Please make an exact copy of the lines from the one holding "The height and" through the end of the data, both ends included, with no pictures.

Recorded information section start

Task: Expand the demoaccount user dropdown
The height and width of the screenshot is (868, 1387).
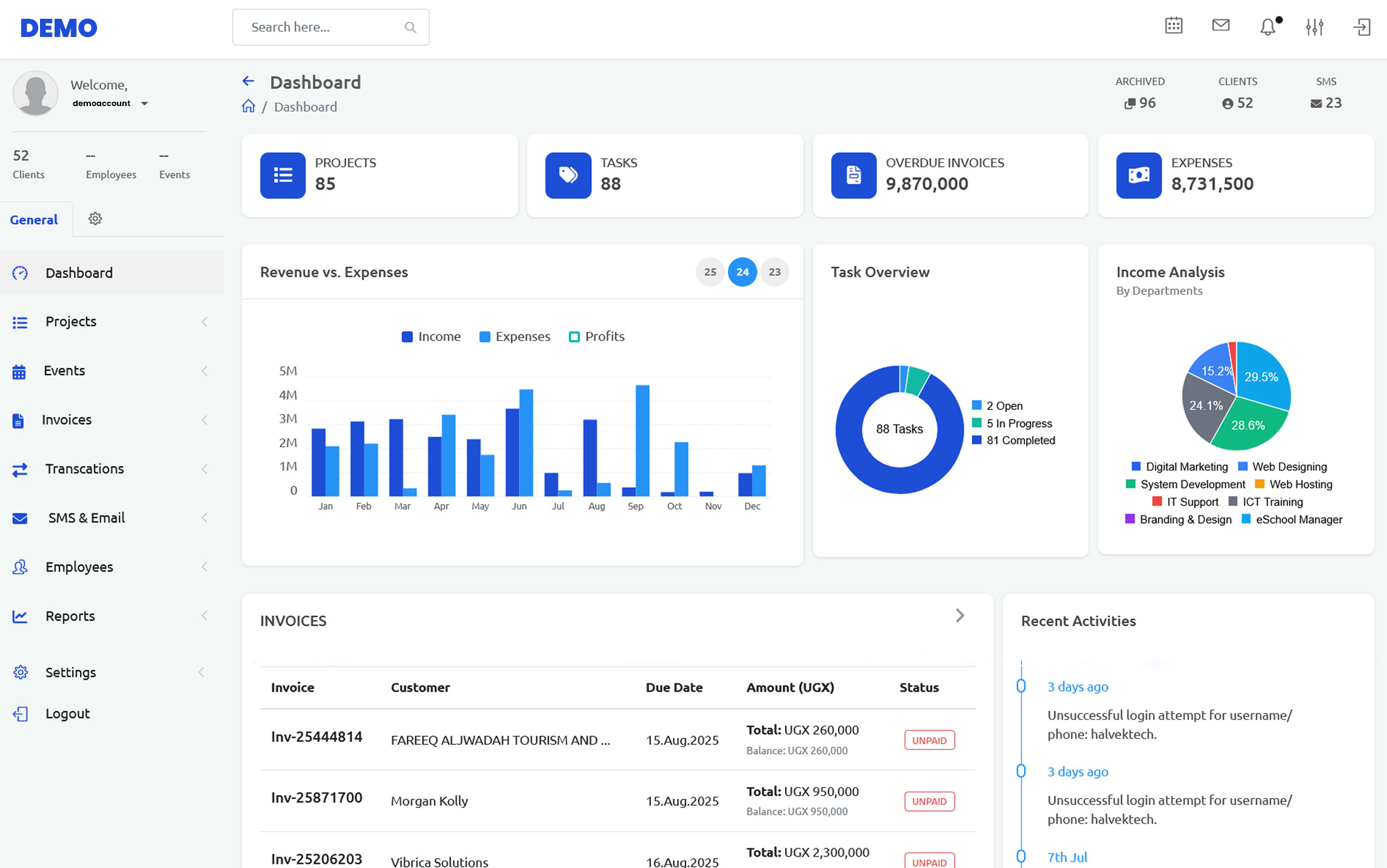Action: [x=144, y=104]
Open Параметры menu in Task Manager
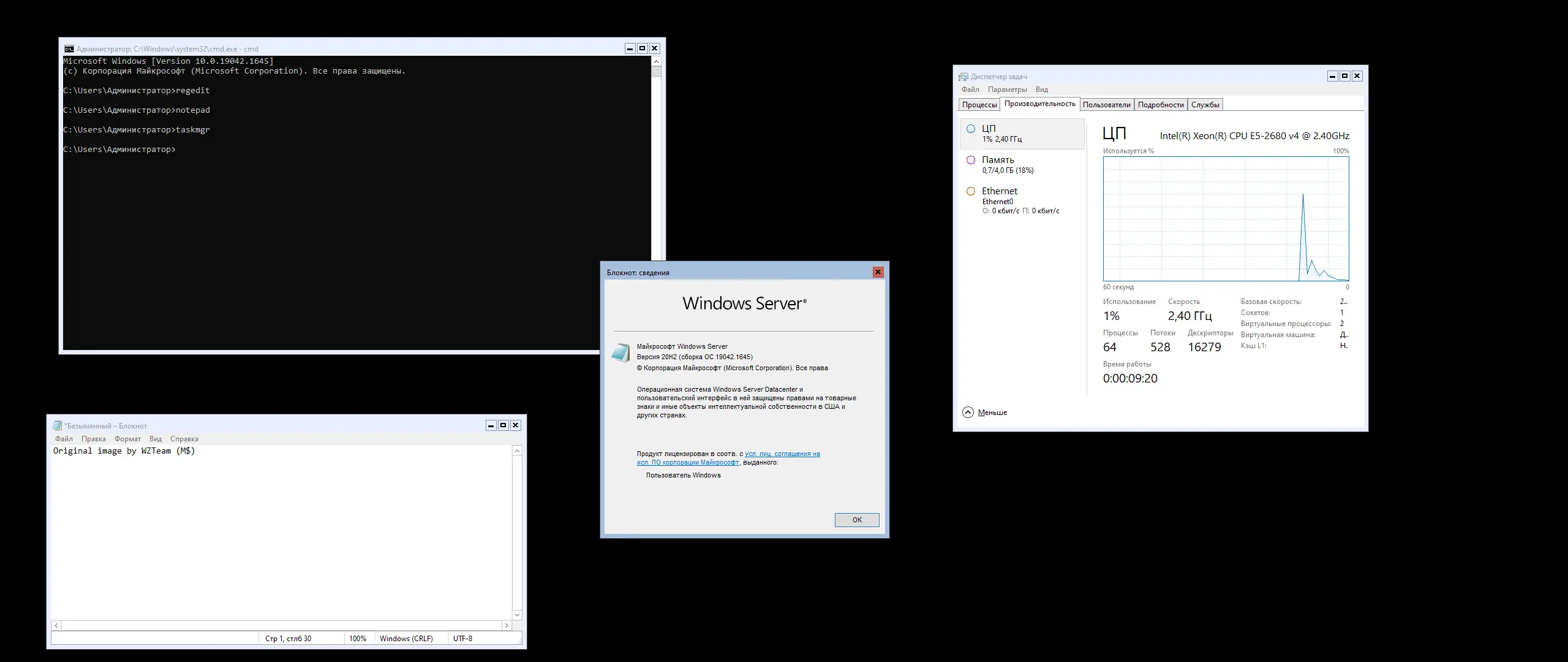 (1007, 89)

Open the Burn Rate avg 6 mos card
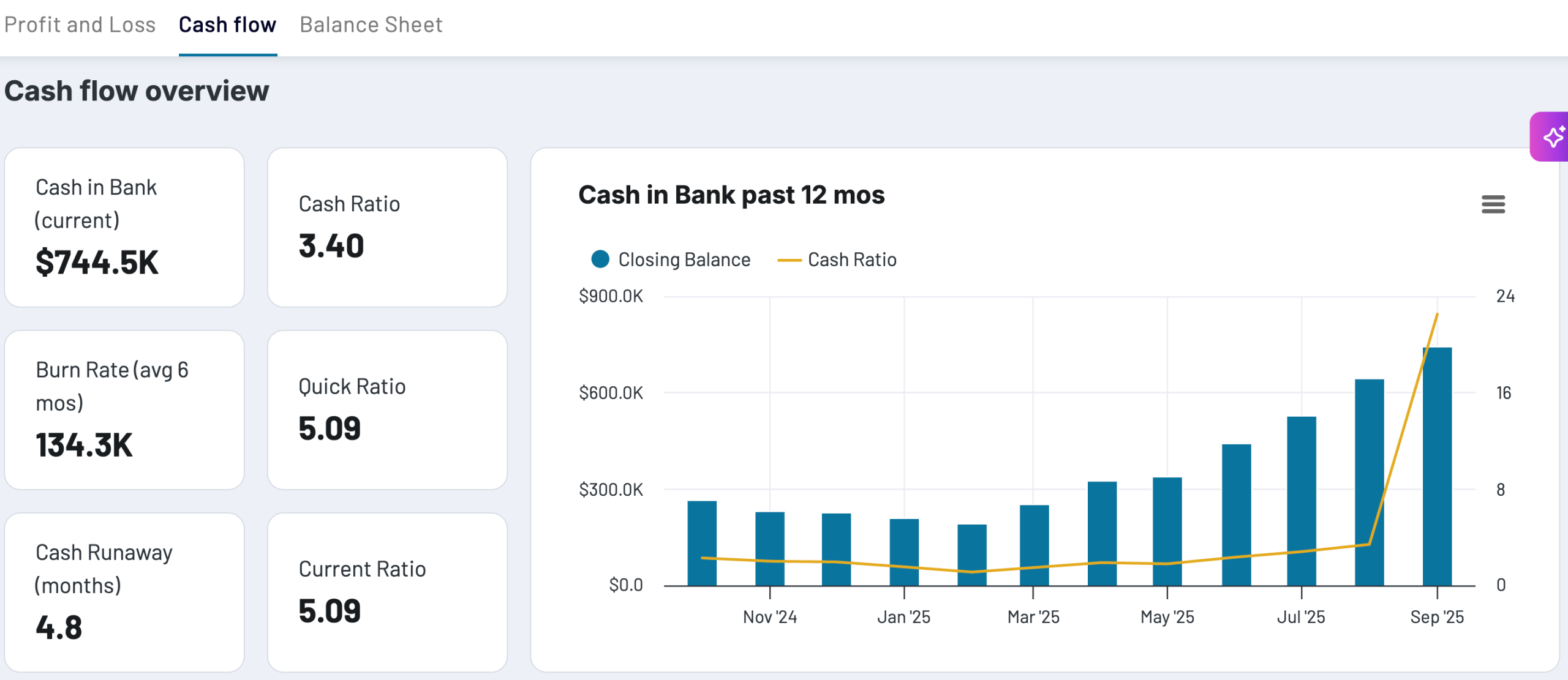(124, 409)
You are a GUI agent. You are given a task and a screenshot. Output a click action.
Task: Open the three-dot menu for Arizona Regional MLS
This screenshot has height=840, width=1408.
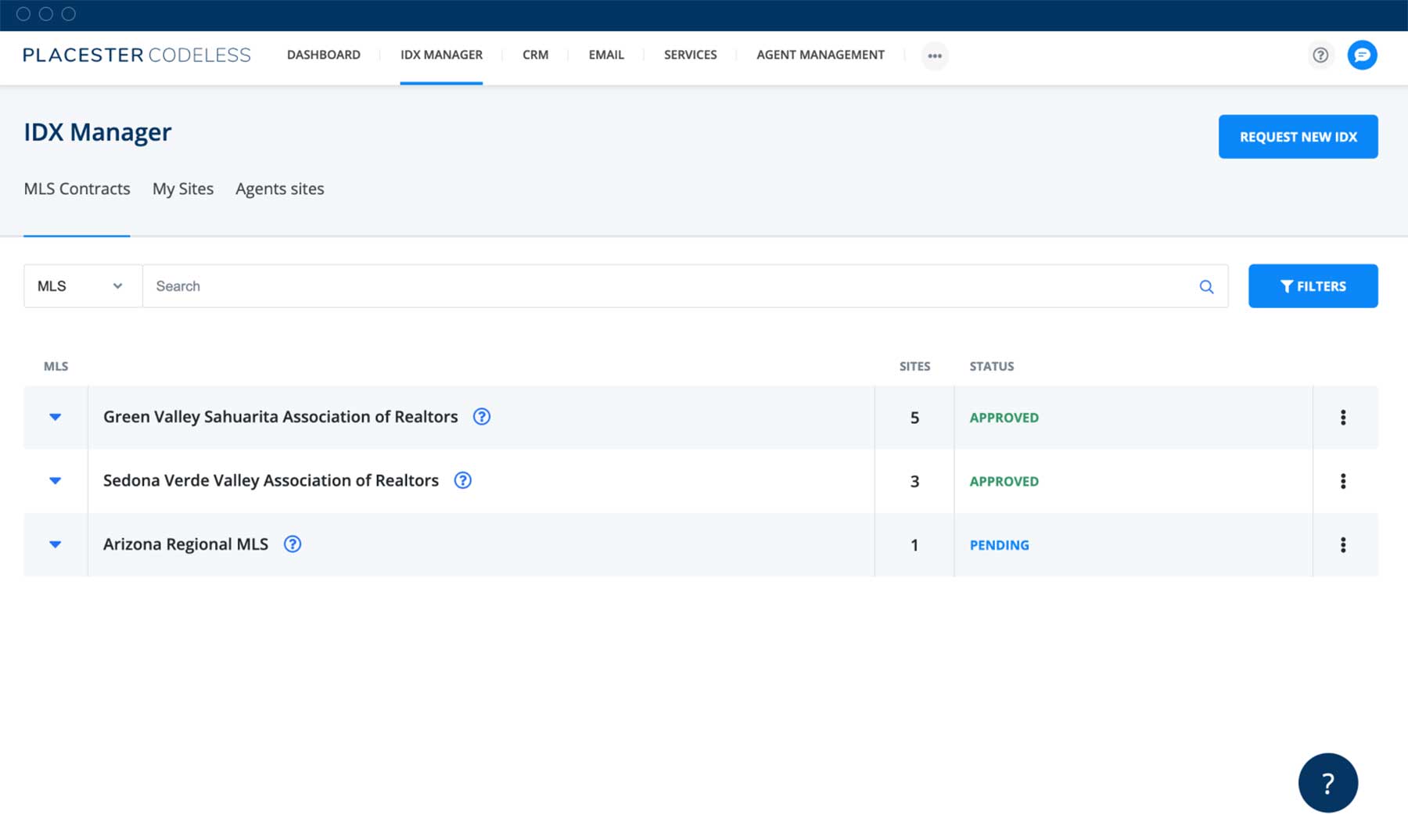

Recorded information section end

Worked solution:
The height and width of the screenshot is (868, 1387).
Action: [x=144, y=104]
Open Параметры menu in Task Manager
 (1007, 89)

Open the Burn Rate avg 6 mos card
(124, 409)
You are a GUI agent. You are given a task and a screenshot. Output a click action.
Task: Open the three-dot menu for Arizona Regional MLS
This screenshot has height=840, width=1408.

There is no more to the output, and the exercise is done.